The application runs on a t2.medium EC2 instance with a t2.medium MySQL RDS, both in the same availability zone. Most HTTP calls do lookups/updates to the database with around 8-12 requests per second, and there are also ±800 WebSocket connections/actors with ±8 requests/second (90% of the WebSocket messages does not access the database).

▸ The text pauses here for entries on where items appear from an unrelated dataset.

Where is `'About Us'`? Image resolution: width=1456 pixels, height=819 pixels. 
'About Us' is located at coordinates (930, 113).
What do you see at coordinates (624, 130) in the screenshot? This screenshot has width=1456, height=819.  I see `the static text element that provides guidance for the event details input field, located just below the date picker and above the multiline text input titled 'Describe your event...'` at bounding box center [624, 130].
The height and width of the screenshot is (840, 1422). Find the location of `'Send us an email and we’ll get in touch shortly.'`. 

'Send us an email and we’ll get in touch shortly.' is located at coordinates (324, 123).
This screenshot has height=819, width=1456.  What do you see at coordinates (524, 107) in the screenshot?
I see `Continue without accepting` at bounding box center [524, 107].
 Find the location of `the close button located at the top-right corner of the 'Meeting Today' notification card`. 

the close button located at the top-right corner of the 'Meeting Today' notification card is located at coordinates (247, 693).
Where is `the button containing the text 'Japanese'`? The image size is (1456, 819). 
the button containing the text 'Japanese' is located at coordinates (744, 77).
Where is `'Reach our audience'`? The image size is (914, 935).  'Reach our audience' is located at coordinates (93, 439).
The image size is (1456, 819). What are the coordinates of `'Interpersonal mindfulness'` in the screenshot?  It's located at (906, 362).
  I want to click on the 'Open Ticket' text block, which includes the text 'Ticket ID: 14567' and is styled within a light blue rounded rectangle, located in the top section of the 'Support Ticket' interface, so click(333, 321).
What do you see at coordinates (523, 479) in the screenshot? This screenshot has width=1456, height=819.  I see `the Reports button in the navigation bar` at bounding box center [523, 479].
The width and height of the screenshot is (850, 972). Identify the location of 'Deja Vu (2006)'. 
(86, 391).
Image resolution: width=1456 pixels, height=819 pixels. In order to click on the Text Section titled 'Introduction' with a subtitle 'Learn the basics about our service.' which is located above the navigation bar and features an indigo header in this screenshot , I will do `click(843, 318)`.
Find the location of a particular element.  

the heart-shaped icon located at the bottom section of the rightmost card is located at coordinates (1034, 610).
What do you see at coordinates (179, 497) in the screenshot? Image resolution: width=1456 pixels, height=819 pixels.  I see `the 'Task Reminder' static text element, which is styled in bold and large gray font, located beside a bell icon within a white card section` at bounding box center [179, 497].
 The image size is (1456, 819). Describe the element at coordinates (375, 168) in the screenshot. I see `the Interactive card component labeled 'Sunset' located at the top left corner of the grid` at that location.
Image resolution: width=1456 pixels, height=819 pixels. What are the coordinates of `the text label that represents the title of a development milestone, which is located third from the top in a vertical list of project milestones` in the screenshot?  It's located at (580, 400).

DB operations are mostly simple lookups & updates taking around 100ms.
When using only the default thread pool it took about 2 days to reach the deadlock, and after moving the database requests to a separate thread pool as per https://www.playframework.com/documentation/2.5.x/ThreadPools#highly-synchronous, it improved but only to about 4 days.
This is my current thread config in application.conf:
akka {
actor {
guardian-supervisor-strategy = "actors.RootSupervisionStrategy"
}
loggers = ["akka.event.Logging$DefaultLogger",
"akka.event.slf4j.Slf4jLogger"]
loglevel = WARNING
## This pool handles all HTTP & WebSocket requests
default-dispatcher {
executor = "thread-pool-executor"
throughput = 1
thread-pool-executor {
fixed-pool-size = 64
}
}
db-dispatcher {
type = Dispatcher
executor = "thread-pool-executor"
throughput = 1
thread-pool-executor {
fixed-pool-size = 210
}
}
}
Database configuration:
play.db.pool="default"
play.db.prototype.hikaricp.maximumPoolSize=200
db.default.driver=com.mysql.jdbc.Driver
I have played around with the amount of connections in the DB pool & adjusting the size of the default & db-dispatcher pool size but it doesn't seem to make any difference. It feels I'm missing something fundamental about Play's thread pools & configuration as I don't think the load on the server should not be an issue for Play to handle.